◆ Problem to work on ◆
Rewrite all of the data below, replacing "computer-use agent" with "screen navigation assistant" and keeping everything else the same. Omit the pictures from your answer.

◆ Input data ◆
________________________________________
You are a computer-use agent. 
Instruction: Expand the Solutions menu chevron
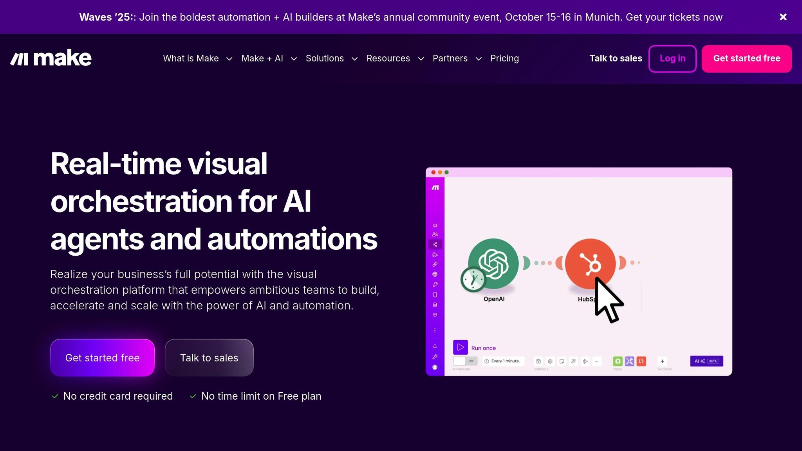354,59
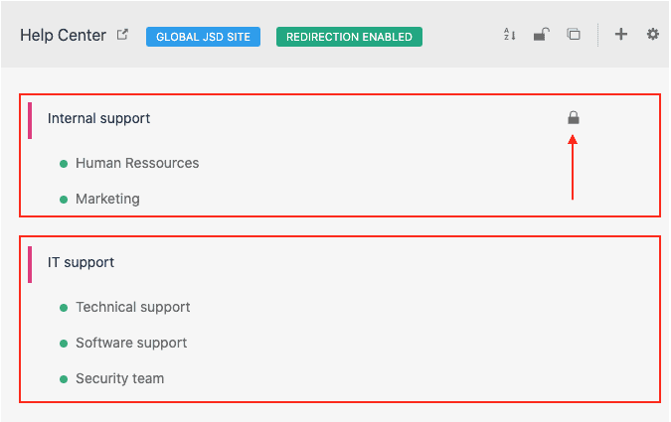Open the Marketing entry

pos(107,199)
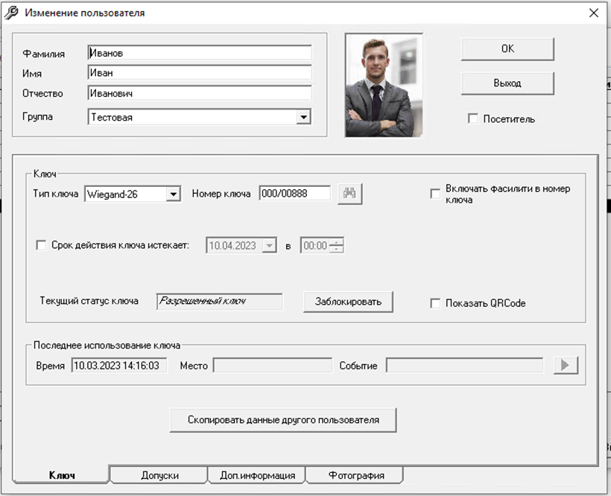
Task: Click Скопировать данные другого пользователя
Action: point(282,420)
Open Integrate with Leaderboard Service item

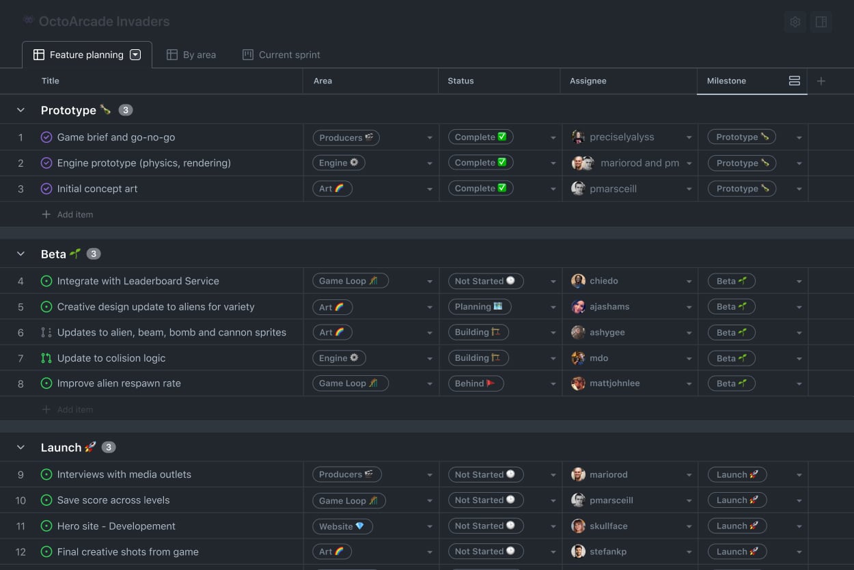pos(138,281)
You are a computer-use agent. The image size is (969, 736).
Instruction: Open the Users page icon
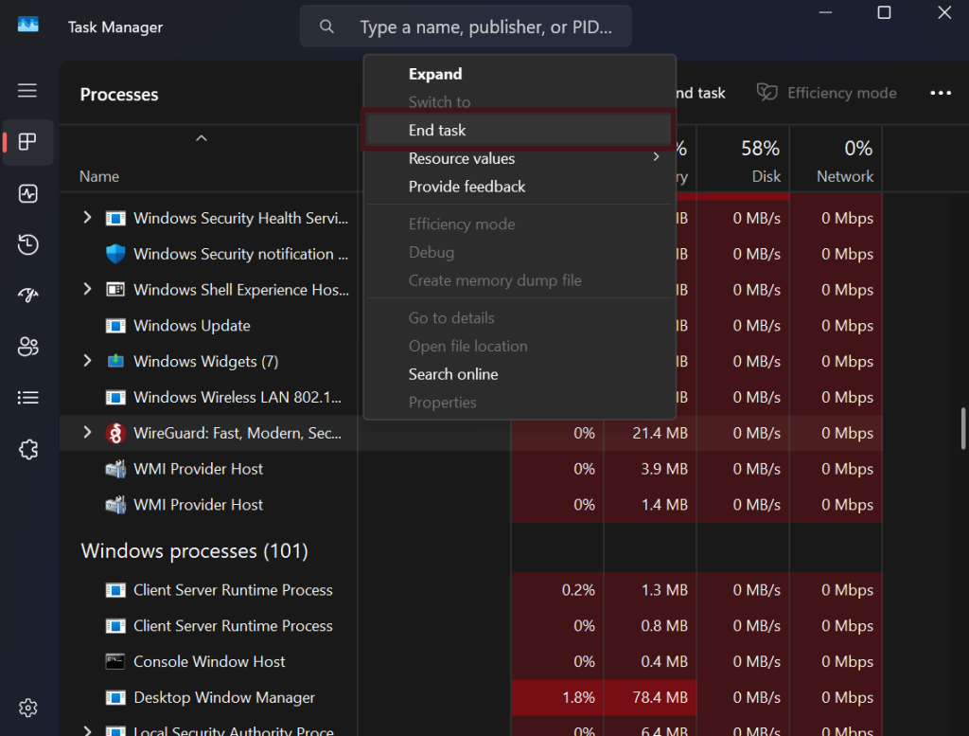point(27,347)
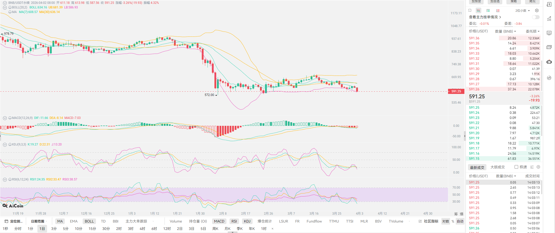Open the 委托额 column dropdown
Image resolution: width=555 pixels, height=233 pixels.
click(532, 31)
________________________________________
◆ Completed task ◆
You are a screen navigation assistant. 
Instruction: Expand the Solutions menu chevron
354,59
Open the Marketing entry

pos(107,199)
Task: Click Скопировать данные другого пользователя
Action: point(282,420)
Open Integrate with Leaderboard Service item

pos(138,281)
You are a screen navigation assistant. The image size is (969, 736).
Instruction: Open the Users page icon
point(27,347)
Open the 委托额 column dropdown
Image resolution: width=555 pixels, height=233 pixels.
click(532, 31)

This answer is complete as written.